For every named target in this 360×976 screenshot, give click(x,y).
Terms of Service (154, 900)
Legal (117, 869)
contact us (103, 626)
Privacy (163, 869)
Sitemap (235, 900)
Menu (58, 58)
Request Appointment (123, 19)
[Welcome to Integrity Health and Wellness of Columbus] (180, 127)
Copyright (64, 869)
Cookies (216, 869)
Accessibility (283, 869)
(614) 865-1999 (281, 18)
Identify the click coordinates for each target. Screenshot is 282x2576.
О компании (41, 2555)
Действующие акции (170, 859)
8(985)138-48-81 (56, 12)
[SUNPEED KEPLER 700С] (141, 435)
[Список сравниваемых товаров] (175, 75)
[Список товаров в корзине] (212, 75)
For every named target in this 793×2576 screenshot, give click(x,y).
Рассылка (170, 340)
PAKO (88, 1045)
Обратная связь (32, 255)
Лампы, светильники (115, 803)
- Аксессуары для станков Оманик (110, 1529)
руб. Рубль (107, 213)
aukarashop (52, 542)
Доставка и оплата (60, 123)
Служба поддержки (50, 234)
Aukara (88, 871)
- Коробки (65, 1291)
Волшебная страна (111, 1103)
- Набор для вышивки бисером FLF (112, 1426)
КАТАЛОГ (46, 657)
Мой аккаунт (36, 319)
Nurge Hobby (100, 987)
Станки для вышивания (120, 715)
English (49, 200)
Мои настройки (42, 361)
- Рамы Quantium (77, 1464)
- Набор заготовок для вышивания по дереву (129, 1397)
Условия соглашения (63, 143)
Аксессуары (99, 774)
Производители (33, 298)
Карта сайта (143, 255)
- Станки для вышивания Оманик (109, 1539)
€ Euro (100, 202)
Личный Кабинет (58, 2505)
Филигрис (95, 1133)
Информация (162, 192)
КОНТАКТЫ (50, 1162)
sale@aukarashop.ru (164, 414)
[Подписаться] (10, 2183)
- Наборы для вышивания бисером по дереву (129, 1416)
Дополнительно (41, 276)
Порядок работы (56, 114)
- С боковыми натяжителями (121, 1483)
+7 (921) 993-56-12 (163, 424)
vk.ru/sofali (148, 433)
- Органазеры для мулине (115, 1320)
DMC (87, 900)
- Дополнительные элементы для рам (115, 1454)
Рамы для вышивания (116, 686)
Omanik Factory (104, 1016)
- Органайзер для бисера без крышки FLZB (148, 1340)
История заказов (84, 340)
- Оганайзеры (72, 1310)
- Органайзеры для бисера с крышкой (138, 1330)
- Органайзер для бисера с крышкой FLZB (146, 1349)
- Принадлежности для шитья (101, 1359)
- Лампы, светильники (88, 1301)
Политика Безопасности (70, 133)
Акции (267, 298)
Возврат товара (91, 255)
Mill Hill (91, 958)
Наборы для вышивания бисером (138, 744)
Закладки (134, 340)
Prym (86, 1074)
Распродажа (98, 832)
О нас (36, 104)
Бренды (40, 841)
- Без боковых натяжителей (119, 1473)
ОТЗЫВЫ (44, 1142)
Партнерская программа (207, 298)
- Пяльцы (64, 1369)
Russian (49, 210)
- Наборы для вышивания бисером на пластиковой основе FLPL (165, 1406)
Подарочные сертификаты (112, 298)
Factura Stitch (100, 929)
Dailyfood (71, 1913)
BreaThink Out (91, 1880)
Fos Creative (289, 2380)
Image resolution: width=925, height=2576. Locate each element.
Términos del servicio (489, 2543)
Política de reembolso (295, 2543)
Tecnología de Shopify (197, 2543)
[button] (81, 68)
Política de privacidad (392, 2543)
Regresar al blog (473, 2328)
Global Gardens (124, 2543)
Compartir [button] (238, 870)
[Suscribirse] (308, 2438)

Exercise goal
An exact copy of every line above is what this asks for.

Finished task
For every named target in this 360×976 screenshot, give click(x,y).
Terms of Service (154, 900)
Legal (117, 869)
contact us (103, 626)
Privacy (163, 869)
Sitemap (235, 900)
Menu (58, 58)
Request Appointment (123, 19)
[Welcome to Integrity Health and Wellness of Columbus] (180, 127)
Copyright (64, 869)
Cookies (216, 869)
Accessibility (283, 869)
(614) 865-1999 (281, 18)
Identify the click coordinates for each target. Screenshot is 282x2576.
О компании (41, 2555)
Действующие акции (170, 859)
8(985)138-48-81 (56, 12)
[SUNPEED KEPLER 700С] (141, 435)
[Список сравниваемых товаров] (175, 75)
[Список товаров в корзине] (212, 75)
For every named target in this 793×2576 screenshot, give click(x,y).
Рассылка (170, 340)
PAKO (88, 1045)
Обратная связь (32, 255)
Лампы, светильники (115, 803)
- Аксессуары для станков Оманик (110, 1529)
руб. Рубль (107, 213)
aukarashop (52, 542)
Доставка и оплата (60, 123)
Служба поддержки (50, 234)
Aukara (88, 871)
- Коробки (65, 1291)
Волшебная страна (111, 1103)
- Набор для вышивки бисером FLF (112, 1426)
КАТАЛОГ (46, 657)
Мой аккаунт (36, 319)
Nurge Hobby (100, 987)
Станки для вышивания (120, 715)
English (49, 200)
Мои настройки (42, 361)
- Рамы Quantium (77, 1464)
- Набор заготовок для вышивания по дереву (129, 1397)
Условия соглашения (63, 143)
Аксессуары (99, 774)
Производители (33, 298)
Карта сайта (143, 255)
- Станки для вышивания Оманик (109, 1539)
€ Euro (100, 202)
Личный Кабинет (58, 2505)
Филигрис (95, 1133)
Информация (162, 192)
КОНТАКТЫ (50, 1162)
sale@aukarashop.ru (164, 414)
[Подписаться] (10, 2183)
- Наборы для вышивания бисером по дереву (129, 1416)
Дополнительно (41, 276)
Порядок работы (56, 114)
- С боковыми натяжителями (121, 1483)
+7 (921) 993-56-12 (163, 424)
vk.ru/sofali (148, 433)
- Органазеры для мулине (115, 1320)
DMC (87, 900)
- Дополнительные элементы для рам (115, 1454)
Рамы для вышивания (116, 686)
Omanik Factory (104, 1016)
- Органайзер для бисера без крышки FLZB (148, 1340)
История заказов (84, 340)
- Оганайзеры (72, 1310)
- Органайзеры для бисера с крышкой (138, 1330)
- Органайзер для бисера с крышкой FLZB (146, 1349)
- Принадлежности для шитья (101, 1359)
- Лампы, светильники (88, 1301)
Политика Безопасности (70, 133)
Акции (267, 298)
Возврат товара (91, 255)
Mill Hill (91, 958)
Наборы для вышивания бисером (138, 744)
Закладки (134, 340)
Prym (86, 1074)
Распродажа (98, 832)
О нас (36, 104)
Бренды (40, 841)
- Без боковых натяжителей (119, 1473)
ОТЗЫВЫ (44, 1142)
Партнерская программа (207, 298)
- Пяльцы (64, 1369)
Russian (49, 210)
- Наборы для вышивания бисером на пластиковой основе FLPL (165, 1406)
Подарочные сертификаты (112, 298)
Factura Stitch (100, 929)
Dailyfood (71, 1913)
BreaThink Out (91, 1880)
Fos Creative (289, 2380)
Image resolution: width=925, height=2576. Locate each element.
Términos del servicio (489, 2543)
Política de reembolso (295, 2543)
Tecnología de Shopify (197, 2543)
[button] (81, 68)
Política de privacidad (392, 2543)
Regresar al blog (473, 2328)
Global Gardens (124, 2543)
Compartir [button] (238, 870)
[Suscribirse] (308, 2438)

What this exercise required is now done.